Inland fjord in Indre Fosen, Norway

Botn (nicknamed: Rissa-Botn) is an inland fjord in Indre Fosen Municipality in Trøndelag county, Norway. It flows through a short, small river into the Sundsbukta, a small bay off the Trondheimsfjorden. The village of Årnset lies on the north shore of Botn.

==Hydrography and water quality==
The extraordinarily shallow, narrow, and long inlet restrains the water exchange severely. The daily tidal amplitude is in the order of centimetres, about 1/10 of the tidal amplitude of the supplying Trondheimsfjord.
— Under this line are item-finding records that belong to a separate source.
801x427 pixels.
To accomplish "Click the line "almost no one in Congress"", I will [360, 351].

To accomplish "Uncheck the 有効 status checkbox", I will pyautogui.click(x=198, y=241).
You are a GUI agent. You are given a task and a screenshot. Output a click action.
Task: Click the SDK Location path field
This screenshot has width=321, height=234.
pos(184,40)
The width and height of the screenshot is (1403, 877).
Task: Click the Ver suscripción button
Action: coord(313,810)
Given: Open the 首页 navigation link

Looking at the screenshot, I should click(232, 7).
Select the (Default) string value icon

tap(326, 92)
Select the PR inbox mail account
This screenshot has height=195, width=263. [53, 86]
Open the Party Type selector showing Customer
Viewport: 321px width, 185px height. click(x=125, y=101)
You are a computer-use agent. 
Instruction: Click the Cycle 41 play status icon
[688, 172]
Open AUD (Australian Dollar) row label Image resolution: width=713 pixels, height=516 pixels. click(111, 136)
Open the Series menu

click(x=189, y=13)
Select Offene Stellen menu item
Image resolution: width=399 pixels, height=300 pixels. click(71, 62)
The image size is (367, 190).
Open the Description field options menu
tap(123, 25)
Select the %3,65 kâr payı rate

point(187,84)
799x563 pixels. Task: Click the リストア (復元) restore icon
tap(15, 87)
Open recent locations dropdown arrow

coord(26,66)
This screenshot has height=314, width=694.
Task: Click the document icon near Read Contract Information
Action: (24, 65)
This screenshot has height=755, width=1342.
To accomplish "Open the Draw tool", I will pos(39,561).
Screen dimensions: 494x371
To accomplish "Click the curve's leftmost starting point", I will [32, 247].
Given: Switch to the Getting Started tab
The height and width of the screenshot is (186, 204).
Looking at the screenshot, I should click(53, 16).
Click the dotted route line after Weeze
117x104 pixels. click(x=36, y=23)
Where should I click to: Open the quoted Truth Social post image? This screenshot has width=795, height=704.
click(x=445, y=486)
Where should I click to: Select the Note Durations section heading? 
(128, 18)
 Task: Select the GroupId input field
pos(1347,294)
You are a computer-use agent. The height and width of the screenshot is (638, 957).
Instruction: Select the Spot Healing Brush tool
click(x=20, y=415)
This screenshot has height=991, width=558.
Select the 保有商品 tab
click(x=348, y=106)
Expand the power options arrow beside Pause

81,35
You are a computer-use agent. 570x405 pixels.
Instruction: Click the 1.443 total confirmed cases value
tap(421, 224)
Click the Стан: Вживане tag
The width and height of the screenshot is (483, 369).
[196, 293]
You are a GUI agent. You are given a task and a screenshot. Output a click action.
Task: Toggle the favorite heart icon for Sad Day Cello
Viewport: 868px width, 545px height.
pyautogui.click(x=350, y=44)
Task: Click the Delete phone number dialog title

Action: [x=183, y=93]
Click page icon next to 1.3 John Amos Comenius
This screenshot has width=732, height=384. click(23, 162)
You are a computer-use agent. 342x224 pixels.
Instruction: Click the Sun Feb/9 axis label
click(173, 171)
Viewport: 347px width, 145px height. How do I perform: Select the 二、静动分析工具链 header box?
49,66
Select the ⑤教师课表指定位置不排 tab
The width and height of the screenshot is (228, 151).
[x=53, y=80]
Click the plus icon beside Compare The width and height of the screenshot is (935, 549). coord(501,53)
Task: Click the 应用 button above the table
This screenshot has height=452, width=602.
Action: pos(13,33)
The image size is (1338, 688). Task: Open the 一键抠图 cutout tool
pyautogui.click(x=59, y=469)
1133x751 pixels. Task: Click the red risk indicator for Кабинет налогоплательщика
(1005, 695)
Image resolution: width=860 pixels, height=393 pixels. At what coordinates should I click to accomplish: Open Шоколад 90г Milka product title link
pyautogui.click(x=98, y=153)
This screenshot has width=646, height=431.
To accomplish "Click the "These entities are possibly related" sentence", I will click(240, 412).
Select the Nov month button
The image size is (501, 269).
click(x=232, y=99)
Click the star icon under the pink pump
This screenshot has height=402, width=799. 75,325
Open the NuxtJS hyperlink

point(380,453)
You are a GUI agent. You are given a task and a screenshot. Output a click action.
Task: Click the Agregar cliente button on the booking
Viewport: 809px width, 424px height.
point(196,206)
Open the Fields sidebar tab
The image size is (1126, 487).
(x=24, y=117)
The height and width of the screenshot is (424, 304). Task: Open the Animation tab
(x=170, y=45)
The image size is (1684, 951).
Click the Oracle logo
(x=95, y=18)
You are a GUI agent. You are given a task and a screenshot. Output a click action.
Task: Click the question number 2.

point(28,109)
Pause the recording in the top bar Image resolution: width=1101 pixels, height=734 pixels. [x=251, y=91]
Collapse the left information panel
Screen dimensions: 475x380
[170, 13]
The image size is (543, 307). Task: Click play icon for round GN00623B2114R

The shallow river connecting Botn to the Trondheimsfjord blocks out more than half of the tidal wave, making the moon-phase driven tidal flood height cycles the primal driving force for the internal water level, with an abnormally small neap flood effect (zero has been observed during lowest neap tides and meteorologically suppressed sea level).

In addition, the inlet is connected to a secluded bay sheltered from the strong tidal currents in the main fjord. This leads to accumulation and recycling of the exported surface brackish water, heavily reducing the sea water portion of imported water that can sink in and refresh the deeper waters, thus giving a natural stratification with stagnant (uninhabitable) water below a depth of 7 to 10 m, and a poisonous rotten bottom water beneath 30 m. As another unusual anomaly, this hydrographic blocking of seawater seems to persist in calm periods even in the winter, denying import of the usual winterly bottom water renewal that otherwise is normal in fjords, and leading to a decrease in Botn's deep water oxygen levels during winter.

With a gradually descending bottom slope beneath the inlet, the basin lacks strong internal thresholds (abruptly steepening slopes) that often isolates the deep of fjord basins from imported tidal currents, thus leaving the Botn basin 'hydrodynamically open' (with very weak topographical stratifications). Thus, the annually induced stagnation depth varies with the volume and energy of the tidal instream in the critical time when the spring flood dilutes the incoming water rapidly, and accumulating differences along the current shear creates the stratification. Naturally there is also a bottom water stratification between semi-ventilated deep water (uninhabitable but not rotten) and totally isolated poisonous bottom water.

The long and 'river-like' inlet with streaming water makes ideal growing conditions for seaweed and mussels, which was scraped for use as angling bait up until the end of World War II. Late in the 1970s, increasing agricultural eutrophication and further reduced water exchange from the growing mussel banks in the inlet led Botn to an ecological crisis with surface algal blooms and lifting of very poisonous rotten bottom water. To improve conditions in Botn, the old Rissa Municipality council (the predecessor to Indre Fosen Municipality) restricted the eutrophication in the drainage area and installed a bubbler facility (like in an aquarium but bigger) at a depth of 30 m to distribute more of the water exchange to deeper levels.

==The Great Quick Clay Slide of 1978==
On 29 April 1978, a big quick clay slide eradicated several farms on the southeast corner of Botn, killing only one person. Many inhabitants fled from the scene as the edge ate its way inward from the shore. Two local teenagers made a famous 8 mm film of the cracking, sliding, and collapsing of the clay landscape. A 3 m high tsunami caused some destruction on the northern shore of Botn.